12. The facts of the case were stated by me in the order referring the case to a Bench of two Judges and need not be repeated.
13. The question referred to the Full Bench is ' whether the attachment before judgment in this case was subsisting after the dismissal of E. P. No. 183 of 1916 on the 19th September 1916.'
14. The decision turns upon (1) whether Order 21, Rule 57, ever applies to attachments before judgment and (2) if it does, under what conditions? The two questions are connected and will be discussed together.
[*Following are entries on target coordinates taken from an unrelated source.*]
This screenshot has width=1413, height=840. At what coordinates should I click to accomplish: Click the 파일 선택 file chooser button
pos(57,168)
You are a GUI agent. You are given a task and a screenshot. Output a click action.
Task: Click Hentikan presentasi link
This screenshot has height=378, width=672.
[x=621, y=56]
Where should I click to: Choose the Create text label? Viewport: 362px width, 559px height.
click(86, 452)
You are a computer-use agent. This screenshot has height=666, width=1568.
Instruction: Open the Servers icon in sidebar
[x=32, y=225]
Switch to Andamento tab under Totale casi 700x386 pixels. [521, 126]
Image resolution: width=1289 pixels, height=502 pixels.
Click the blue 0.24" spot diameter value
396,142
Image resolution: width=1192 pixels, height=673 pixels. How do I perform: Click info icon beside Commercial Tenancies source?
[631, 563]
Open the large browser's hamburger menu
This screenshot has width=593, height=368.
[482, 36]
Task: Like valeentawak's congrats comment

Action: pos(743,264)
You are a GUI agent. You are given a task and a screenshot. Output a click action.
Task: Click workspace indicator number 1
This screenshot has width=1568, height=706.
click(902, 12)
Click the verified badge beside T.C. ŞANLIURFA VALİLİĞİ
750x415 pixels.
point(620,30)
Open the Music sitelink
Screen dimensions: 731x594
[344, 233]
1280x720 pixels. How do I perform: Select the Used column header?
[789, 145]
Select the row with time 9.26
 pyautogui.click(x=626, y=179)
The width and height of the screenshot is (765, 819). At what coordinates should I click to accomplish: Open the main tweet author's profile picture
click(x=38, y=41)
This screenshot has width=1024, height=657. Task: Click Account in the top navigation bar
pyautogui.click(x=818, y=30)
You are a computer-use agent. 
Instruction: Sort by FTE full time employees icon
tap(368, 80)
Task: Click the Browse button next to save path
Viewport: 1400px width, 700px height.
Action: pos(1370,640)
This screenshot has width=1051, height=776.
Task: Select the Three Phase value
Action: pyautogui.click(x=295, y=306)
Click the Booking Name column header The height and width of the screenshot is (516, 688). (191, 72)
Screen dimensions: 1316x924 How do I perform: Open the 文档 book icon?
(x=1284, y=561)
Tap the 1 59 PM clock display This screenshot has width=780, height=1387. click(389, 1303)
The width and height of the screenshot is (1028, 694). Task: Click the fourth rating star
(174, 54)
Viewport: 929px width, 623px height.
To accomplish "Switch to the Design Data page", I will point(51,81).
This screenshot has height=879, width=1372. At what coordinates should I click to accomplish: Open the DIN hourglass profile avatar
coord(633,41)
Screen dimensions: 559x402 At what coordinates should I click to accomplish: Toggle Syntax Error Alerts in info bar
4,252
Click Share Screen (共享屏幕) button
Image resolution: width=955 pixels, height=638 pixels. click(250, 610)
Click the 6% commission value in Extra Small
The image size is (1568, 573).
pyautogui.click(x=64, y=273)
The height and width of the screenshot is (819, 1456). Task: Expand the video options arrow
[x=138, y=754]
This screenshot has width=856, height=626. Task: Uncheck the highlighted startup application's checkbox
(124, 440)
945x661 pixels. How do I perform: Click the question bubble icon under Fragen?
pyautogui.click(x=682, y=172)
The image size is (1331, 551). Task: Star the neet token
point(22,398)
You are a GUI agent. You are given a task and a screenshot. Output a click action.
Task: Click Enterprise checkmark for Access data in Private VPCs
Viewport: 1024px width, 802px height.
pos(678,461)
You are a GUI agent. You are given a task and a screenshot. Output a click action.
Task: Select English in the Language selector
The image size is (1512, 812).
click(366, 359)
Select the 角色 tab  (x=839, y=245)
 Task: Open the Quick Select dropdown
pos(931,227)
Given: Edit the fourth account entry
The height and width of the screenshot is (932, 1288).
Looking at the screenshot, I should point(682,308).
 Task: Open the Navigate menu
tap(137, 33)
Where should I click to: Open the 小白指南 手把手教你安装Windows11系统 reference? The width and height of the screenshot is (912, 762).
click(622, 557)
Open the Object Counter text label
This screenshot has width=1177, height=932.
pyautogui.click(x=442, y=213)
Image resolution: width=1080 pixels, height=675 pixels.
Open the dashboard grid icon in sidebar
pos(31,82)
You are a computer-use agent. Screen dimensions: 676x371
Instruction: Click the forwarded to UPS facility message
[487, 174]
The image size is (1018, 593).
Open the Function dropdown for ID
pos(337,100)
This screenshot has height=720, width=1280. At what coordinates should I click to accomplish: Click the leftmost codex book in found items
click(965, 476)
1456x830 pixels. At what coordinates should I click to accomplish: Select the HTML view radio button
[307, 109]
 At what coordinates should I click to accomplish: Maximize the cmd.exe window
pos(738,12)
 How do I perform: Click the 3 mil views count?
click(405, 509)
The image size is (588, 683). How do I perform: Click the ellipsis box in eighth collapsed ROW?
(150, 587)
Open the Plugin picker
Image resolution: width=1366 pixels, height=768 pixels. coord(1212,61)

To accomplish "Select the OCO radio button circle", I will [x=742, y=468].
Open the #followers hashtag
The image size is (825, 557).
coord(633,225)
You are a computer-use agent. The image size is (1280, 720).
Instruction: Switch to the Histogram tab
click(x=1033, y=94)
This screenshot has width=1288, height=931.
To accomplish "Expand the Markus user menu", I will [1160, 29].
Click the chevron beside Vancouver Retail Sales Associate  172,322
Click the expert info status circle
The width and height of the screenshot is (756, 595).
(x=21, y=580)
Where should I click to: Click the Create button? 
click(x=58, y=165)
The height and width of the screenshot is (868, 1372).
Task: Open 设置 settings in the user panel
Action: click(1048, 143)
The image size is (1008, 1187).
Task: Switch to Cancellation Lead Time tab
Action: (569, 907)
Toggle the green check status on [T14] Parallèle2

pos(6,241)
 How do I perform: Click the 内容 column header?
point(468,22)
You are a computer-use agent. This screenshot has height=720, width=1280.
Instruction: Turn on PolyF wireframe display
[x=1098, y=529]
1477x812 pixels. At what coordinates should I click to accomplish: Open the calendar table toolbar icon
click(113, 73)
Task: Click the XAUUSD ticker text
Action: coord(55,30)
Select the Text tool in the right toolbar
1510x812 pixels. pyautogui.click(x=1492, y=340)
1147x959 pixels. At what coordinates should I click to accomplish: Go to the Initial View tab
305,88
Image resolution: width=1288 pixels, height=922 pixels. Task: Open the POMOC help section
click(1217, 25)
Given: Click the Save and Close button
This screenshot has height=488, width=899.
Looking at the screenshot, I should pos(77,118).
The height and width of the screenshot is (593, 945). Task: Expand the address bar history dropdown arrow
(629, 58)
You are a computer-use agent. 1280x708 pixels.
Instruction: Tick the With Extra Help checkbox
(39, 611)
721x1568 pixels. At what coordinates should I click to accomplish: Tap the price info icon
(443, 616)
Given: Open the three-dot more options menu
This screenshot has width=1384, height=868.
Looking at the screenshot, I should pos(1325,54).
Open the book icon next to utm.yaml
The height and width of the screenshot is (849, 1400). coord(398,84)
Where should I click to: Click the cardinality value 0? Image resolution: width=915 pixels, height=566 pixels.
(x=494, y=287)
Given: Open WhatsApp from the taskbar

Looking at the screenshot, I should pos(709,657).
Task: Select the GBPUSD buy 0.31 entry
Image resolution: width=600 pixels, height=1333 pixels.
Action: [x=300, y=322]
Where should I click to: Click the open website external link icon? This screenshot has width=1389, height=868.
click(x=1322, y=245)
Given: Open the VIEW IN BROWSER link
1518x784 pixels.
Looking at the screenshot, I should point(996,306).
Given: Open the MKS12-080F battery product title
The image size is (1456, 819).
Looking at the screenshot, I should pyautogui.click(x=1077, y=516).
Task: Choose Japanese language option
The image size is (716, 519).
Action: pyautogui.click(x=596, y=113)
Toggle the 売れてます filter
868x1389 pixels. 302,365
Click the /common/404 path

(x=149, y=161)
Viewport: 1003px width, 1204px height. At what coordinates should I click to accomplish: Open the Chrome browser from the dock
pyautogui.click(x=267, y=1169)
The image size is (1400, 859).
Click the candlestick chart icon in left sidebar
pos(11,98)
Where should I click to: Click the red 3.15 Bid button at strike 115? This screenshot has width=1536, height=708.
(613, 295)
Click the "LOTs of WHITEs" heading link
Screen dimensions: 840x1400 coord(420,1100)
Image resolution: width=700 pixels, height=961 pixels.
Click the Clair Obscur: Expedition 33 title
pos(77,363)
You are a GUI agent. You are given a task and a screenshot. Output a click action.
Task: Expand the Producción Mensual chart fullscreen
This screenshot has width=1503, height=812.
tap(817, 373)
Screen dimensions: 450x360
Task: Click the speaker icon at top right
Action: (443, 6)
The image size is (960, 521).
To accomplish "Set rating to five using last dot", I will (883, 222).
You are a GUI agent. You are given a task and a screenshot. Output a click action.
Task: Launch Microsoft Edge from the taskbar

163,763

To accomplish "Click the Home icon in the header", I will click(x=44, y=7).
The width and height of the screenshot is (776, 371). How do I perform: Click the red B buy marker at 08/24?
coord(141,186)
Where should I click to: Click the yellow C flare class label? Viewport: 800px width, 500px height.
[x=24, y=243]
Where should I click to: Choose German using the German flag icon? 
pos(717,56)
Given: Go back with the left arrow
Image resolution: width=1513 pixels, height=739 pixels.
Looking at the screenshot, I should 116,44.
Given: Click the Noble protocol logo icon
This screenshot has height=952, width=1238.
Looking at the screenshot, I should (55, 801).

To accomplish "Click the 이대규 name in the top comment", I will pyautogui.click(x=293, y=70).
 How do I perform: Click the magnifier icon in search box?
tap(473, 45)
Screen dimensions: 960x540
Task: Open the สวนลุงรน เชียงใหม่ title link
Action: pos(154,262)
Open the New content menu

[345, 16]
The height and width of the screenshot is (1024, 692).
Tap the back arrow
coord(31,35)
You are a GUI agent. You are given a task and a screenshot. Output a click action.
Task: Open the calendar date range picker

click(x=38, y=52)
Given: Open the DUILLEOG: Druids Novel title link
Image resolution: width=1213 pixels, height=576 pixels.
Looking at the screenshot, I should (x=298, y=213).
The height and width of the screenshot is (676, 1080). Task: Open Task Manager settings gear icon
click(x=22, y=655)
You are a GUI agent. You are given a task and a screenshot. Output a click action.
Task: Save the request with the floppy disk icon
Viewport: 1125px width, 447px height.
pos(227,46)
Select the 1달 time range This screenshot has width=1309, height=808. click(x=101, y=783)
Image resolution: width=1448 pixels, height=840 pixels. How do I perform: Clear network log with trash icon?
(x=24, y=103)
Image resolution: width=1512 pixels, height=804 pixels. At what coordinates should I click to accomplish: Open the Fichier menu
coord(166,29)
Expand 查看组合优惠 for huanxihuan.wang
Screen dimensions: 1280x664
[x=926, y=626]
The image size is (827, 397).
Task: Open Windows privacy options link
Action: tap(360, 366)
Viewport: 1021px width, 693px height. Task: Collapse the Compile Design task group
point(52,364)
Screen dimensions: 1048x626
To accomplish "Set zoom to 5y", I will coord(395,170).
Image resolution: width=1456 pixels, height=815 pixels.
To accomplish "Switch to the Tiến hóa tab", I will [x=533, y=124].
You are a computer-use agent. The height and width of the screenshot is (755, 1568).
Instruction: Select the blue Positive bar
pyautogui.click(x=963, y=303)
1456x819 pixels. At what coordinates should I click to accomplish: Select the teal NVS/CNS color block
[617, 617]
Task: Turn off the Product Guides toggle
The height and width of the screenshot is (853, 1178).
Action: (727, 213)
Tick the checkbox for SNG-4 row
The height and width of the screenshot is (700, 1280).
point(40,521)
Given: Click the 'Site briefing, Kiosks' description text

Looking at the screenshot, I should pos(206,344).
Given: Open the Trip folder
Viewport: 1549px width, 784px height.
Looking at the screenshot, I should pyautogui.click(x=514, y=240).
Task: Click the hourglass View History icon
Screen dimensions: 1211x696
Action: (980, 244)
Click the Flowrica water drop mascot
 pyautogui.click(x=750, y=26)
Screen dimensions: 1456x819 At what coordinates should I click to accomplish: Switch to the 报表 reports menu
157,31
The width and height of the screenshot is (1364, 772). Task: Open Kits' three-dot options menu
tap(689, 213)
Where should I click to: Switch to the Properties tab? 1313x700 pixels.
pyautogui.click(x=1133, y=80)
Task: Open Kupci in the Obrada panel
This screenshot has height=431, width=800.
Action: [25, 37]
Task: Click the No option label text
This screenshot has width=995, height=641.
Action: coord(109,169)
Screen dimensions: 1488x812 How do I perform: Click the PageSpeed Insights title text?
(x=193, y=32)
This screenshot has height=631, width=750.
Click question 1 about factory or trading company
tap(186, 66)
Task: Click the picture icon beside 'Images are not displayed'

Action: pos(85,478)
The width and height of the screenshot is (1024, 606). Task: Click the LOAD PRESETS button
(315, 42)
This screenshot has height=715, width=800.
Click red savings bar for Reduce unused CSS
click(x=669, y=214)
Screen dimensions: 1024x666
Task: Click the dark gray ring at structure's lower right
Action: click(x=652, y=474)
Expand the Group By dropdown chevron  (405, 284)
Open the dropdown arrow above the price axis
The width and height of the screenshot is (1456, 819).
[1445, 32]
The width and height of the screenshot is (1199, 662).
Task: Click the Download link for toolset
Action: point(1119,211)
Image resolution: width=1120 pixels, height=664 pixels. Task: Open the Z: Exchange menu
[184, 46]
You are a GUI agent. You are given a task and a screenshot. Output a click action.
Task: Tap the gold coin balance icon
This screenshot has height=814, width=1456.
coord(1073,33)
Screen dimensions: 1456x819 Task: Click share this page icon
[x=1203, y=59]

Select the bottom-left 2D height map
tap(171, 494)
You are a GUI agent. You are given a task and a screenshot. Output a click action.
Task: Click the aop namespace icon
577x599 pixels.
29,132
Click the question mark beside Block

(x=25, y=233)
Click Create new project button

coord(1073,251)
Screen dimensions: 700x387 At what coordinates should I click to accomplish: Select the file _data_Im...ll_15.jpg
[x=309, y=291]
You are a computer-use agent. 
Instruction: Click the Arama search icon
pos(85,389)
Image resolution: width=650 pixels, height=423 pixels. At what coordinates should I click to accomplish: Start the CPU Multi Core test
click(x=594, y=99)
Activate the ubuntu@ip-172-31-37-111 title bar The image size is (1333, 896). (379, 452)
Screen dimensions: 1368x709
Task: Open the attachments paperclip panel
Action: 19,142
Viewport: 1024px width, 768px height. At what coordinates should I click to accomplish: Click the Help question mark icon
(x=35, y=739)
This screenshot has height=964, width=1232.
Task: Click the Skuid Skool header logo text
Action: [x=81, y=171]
15. They turn on the construction of the words ' attached in execution of a decree ' in Order 21, Rule 57. If an attachment be-lore judgment can ever become or be converted into an attachment in execution, the rule applies to an attachment before judgment after it is so converted into an attachment in execution. If such conversion is impossible, it does not.
16. In the Code of 1859 there was no provision Corresponding to Order 38, Rule 11, of the present Code. There was a conflict of opinion on the necessity of a re-attachment by a decree-holder who had obtained an attachment before judgment and who desired execution of his decree.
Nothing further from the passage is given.